### Records for this exercise

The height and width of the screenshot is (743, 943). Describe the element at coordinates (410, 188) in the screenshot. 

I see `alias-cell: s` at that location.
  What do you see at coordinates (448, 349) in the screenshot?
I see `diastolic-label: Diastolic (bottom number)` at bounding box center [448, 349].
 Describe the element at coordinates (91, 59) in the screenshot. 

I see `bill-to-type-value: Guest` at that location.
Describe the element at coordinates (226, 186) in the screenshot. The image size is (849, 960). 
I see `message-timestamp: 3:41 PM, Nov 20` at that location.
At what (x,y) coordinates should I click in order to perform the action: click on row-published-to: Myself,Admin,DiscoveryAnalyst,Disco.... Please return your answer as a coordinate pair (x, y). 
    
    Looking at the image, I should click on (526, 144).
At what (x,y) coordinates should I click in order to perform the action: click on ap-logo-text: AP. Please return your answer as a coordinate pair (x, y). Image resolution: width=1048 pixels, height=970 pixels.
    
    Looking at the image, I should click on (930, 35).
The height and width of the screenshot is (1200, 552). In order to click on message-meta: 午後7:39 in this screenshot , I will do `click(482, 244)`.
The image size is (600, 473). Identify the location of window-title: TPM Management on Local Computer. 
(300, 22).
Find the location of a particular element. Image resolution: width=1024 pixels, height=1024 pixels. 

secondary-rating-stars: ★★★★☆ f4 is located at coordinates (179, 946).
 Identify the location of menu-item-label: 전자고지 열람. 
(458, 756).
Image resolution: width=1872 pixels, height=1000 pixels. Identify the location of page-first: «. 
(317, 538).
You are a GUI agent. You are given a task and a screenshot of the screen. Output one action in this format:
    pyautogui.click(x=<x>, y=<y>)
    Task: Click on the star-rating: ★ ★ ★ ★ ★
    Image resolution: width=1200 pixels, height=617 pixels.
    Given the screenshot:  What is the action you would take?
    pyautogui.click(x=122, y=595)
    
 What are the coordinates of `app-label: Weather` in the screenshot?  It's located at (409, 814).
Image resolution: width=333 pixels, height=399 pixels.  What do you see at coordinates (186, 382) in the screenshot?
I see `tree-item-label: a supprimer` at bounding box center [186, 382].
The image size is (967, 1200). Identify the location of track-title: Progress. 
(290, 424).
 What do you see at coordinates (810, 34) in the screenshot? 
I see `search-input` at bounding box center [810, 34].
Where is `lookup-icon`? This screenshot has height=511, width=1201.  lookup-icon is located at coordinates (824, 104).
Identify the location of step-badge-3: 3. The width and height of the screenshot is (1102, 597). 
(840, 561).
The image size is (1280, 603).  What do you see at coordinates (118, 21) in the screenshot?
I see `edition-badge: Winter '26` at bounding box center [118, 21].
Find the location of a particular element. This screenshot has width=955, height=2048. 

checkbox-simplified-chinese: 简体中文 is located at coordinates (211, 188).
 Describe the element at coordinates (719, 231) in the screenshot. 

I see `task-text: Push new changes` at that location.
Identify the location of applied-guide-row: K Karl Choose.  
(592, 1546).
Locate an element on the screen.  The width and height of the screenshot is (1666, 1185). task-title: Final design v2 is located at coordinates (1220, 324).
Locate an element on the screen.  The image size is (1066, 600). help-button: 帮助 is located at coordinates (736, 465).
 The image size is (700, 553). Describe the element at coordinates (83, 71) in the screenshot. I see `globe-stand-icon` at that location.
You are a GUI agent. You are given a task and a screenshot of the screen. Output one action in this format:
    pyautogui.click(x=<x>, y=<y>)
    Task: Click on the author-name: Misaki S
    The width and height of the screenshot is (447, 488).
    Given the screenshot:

### Aim of the exercise
Please copy out the records unchanged, from their first line through the line holding "(317, 538).", with both of those lines included.

### Answer area
The height and width of the screenshot is (743, 943). Describe the element at coordinates (410, 188) in the screenshot. 

I see `alias-cell: s` at that location.
  What do you see at coordinates (448, 349) in the screenshot?
I see `diastolic-label: Diastolic (bottom number)` at bounding box center [448, 349].
 Describe the element at coordinates (91, 59) in the screenshot. 

I see `bill-to-type-value: Guest` at that location.
Describe the element at coordinates (226, 186) in the screenshot. The image size is (849, 960). 
I see `message-timestamp: 3:41 PM, Nov 20` at that location.
At what (x,y) coordinates should I click in order to perform the action: click on row-published-to: Myself,Admin,DiscoveryAnalyst,Disco.... Please return your answer as a coordinate pair (x, y). 
    
    Looking at the image, I should click on (526, 144).
At what (x,y) coordinates should I click in order to perform the action: click on ap-logo-text: AP. Please return your answer as a coordinate pair (x, y). Image resolution: width=1048 pixels, height=970 pixels.
    
    Looking at the image, I should click on (930, 35).
The height and width of the screenshot is (1200, 552). In order to click on message-meta: 午後7:39 in this screenshot , I will do `click(482, 244)`.
The image size is (600, 473). Identify the location of window-title: TPM Management on Local Computer. 
(300, 22).
Find the location of a particular element. Image resolution: width=1024 pixels, height=1024 pixels. 

secondary-rating-stars: ★★★★☆ f4 is located at coordinates (179, 946).
 Identify the location of menu-item-label: 전자고지 열람. 
(458, 756).
Image resolution: width=1872 pixels, height=1000 pixels. Identify the location of page-first: «. 
(317, 538).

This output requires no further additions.